+++ Data in this exercise

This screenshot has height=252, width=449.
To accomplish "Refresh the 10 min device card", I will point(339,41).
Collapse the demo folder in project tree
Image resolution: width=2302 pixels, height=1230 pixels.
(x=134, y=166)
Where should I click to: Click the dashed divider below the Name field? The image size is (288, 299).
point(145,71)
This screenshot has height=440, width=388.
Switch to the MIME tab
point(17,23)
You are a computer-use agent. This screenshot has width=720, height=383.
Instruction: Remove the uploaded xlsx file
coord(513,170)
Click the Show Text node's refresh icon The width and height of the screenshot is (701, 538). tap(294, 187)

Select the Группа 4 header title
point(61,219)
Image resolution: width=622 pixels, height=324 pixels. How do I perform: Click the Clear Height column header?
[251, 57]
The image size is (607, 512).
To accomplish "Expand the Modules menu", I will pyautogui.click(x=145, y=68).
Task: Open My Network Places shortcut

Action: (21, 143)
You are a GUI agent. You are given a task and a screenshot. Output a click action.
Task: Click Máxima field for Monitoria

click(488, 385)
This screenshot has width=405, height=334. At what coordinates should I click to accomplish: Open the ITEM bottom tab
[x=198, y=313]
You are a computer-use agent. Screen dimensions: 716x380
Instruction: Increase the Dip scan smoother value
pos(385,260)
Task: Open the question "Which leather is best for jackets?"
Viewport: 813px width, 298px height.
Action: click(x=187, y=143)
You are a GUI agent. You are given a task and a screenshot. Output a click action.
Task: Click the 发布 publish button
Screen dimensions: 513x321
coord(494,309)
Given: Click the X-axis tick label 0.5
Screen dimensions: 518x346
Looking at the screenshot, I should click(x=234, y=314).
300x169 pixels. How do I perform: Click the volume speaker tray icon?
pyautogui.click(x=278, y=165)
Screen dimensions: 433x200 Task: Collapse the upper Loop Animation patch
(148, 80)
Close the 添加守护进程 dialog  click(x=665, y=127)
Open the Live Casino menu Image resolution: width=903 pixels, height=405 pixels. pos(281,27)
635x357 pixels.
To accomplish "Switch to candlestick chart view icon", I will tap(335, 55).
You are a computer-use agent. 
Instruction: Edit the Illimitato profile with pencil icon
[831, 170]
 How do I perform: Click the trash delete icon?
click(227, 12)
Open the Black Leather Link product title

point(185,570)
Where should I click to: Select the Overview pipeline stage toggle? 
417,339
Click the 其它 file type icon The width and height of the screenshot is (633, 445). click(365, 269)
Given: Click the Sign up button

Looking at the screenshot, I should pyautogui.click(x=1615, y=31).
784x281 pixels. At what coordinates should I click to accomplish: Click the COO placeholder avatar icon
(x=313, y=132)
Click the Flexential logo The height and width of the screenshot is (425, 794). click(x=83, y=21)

++++++

— Exercise —
Render every line of the records above as a Markdown table with two columns, Row for a running number and Line for the text. Leave out blank lines.

— Full answer —
| Row | Line |
|---|---|
| 1 | This screenshot has height=252, width=449. |
| 2 | To accomplish "Refresh the 10 min device card", I will point(339,41). |
| 3 | Collapse the demo folder in project tree |
| 4 | Image resolution: width=2302 pixels, height=1230 pixels. |
| 5 | (x=134, y=166) |
| 6 | Where should I click to: Click the dashed divider below the Name field? The image size is (288, 299). |
| 7 | point(145,71) |
| 8 | This screenshot has height=440, width=388. |
| 9 | Switch to the MIME tab |
| 10 | point(17,23) |
| 11 | You are a computer-use agent. This screenshot has width=720, height=383. |
| 12 | Instruction: Remove the uploaded xlsx file |
| 13 | coord(513,170) |
| 14 | Click the Show Text node's refresh icon The width and height of the screenshot is (701, 538). tap(294, 187) |
| 15 | Select the Группа 4 header title |
| 16 | point(61,219) |
| 17 | Image resolution: width=622 pixels, height=324 pixels. How do I perform: Click the Clear Height column header? |
| 18 | [251, 57] |
| 19 | The image size is (607, 512). |
| 20 | To accomplish "Expand the Modules menu", I will pyautogui.click(x=145, y=68). |
| 21 | Task: Open My Network Places shortcut |
| 22 | Action: (21, 143) |
| 23 | You are a GUI agent. You are given a task and a screenshot. Output a click action. |
| 24 | Task: Click Máxima field for Monitoria |
| 25 | click(488, 385) |
| 26 | This screenshot has width=405, height=334. At what coordinates should I click to accomplish: Open the ITEM bottom tab |
| 27 | [x=198, y=313] |
| 28 | You are a computer-use agent. Screen dimensions: 716x380 |
| 29 | Instruction: Increase the Dip scan smoother value |
| 30 | pos(385,260) |
| 31 | Task: Open the question "Which leather is best for jackets?" |
| 32 | Viewport: 813px width, 298px height. |
| 33 | Action: click(x=187, y=143) |
| 34 | You are a GUI agent. You are given a task and a screenshot. Output a click action. |
| 35 | Task: Click the 发布 publish button |
| 36 | Screen dimensions: 513x321 |
| 37 | coord(494,309) |
| 38 | Given: Click the X-axis tick label 0.5 |
| 39 | Screen dimensions: 518x346 |
| 40 | Looking at the screenshot, I should click(x=234, y=314). |
| 41 | 300x169 pixels. How do I perform: Click the volume speaker tray icon? |
| 42 | pyautogui.click(x=278, y=165) |
| 43 | Screen dimensions: 433x200 Task: Collapse the upper Loop Animation patch |
| 44 | (148, 80) |
| 45 | Close the 添加守护进程 dialog  click(x=665, y=127) |
| 46 | Open the Live Casino menu Image resolution: width=903 pixels, height=405 pixels. pos(281,27) |
| 47 | 635x357 pixels. |
| 48 | To accomplish "Switch to candlestick chart view icon", I will tap(335, 55). |
| 49 | You are a computer-use agent.  |
| 50 | Instruction: Edit the Illimitato profile with pencil icon |
| 51 | [831, 170] |
| 52 |  How do I perform: Click the trash delete icon? |
| 53 | click(227, 12) |
| 54 | Open the Black Leather Link product title |
| 55 | point(185,570) |
| 56 | Where should I click to: Select the Overview pipeline stage toggle?  |
| 57 | 417,339 |
| 58 | Click the 其它 file type icon The width and height of the screenshot is (633, 445). click(365, 269) |
| 59 | Given: Click the Sign up button |
| 60 | Looking at the screenshot, I should pyautogui.click(x=1615, y=31). |
| 61 | 784x281 pixels. At what coordinates should I click to accomplish: Click the COO placeholder avatar icon |
| 62 | (x=313, y=132) |
| 63 | Click the Flexential logo The height and width of the screenshot is (425, 794). click(x=83, y=21) |